*Work request*: Every line below containing the word "Switch" should be found and copied.

Data shown START

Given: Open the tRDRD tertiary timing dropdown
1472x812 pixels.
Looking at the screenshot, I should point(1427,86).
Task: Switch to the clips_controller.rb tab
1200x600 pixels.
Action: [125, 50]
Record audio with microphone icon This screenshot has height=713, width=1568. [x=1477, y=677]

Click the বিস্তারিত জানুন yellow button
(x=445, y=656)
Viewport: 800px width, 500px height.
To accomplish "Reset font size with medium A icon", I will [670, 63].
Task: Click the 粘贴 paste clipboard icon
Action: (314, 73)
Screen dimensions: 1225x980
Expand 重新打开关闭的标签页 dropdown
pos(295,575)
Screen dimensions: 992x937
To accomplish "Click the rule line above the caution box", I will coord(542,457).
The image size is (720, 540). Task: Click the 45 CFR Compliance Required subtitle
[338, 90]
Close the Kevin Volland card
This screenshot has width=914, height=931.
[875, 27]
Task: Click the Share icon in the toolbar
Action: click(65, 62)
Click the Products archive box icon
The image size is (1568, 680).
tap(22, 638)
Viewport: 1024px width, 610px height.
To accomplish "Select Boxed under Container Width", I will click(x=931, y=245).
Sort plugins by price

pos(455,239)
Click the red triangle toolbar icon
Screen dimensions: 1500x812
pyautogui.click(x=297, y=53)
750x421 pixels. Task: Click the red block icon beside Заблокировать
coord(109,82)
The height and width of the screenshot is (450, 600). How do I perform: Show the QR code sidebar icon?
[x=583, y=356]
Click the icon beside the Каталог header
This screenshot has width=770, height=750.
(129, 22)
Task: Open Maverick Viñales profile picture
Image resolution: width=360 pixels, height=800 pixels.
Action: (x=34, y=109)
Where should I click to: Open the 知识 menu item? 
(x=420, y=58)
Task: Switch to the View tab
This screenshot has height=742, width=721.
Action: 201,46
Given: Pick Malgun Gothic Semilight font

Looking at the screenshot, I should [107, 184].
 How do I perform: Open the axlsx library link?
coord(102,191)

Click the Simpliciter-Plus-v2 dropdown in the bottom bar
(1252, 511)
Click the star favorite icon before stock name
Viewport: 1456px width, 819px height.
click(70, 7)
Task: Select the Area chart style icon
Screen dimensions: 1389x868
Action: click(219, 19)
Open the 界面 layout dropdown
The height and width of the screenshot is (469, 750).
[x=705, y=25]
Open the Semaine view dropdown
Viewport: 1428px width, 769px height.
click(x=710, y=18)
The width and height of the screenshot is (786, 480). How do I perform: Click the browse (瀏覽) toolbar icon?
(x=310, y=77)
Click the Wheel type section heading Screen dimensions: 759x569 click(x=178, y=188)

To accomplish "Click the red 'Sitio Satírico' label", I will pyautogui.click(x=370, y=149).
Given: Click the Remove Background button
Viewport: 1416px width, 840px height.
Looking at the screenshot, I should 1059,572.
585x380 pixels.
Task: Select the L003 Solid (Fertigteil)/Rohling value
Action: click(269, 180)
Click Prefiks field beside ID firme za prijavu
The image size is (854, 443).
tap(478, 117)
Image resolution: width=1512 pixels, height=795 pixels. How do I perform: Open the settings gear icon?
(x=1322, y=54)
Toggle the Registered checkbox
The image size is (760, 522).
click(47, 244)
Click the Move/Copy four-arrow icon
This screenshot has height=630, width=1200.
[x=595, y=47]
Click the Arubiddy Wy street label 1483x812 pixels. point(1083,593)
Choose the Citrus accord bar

Data shown END

*Answer space*:
Task: Switch to the clips_controller.rb tab
Task: Switch to the View tab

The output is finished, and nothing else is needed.